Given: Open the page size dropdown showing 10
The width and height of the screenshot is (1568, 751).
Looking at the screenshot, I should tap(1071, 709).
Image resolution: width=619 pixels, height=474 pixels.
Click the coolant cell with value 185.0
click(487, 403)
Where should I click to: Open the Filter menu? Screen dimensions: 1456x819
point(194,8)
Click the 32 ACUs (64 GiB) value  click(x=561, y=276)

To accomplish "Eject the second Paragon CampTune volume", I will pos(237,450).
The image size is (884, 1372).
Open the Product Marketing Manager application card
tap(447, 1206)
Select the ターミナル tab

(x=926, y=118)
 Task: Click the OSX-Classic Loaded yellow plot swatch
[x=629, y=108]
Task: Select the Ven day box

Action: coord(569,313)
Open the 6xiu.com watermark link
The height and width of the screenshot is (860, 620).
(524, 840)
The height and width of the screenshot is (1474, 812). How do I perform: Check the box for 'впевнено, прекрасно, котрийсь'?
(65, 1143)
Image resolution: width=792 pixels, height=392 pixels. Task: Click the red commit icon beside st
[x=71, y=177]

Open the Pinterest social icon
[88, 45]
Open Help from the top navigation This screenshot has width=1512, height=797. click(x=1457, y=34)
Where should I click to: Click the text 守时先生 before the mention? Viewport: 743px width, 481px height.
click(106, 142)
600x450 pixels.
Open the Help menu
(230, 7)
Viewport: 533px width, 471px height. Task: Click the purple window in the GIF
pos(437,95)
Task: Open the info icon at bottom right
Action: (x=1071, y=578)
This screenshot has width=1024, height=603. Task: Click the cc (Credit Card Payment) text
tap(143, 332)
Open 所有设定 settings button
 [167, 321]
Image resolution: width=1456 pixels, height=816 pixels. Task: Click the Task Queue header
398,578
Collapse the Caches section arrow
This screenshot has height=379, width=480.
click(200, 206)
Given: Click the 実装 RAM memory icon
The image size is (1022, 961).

• • •

- **The request**
Print the listing exactly from its first line through the line that contains "Click the 32", including both of those lines.

- **Task response**
Given: Open the page size dropdown showing 10
The width and height of the screenshot is (1568, 751).
Looking at the screenshot, I should tap(1071, 709).
Image resolution: width=619 pixels, height=474 pixels.
Click the coolant cell with value 185.0
click(487, 403)
Where should I click to: Open the Filter menu? Screen dimensions: 1456x819
point(194,8)
Click the 32 ACUs (64 GiB) value  click(x=561, y=276)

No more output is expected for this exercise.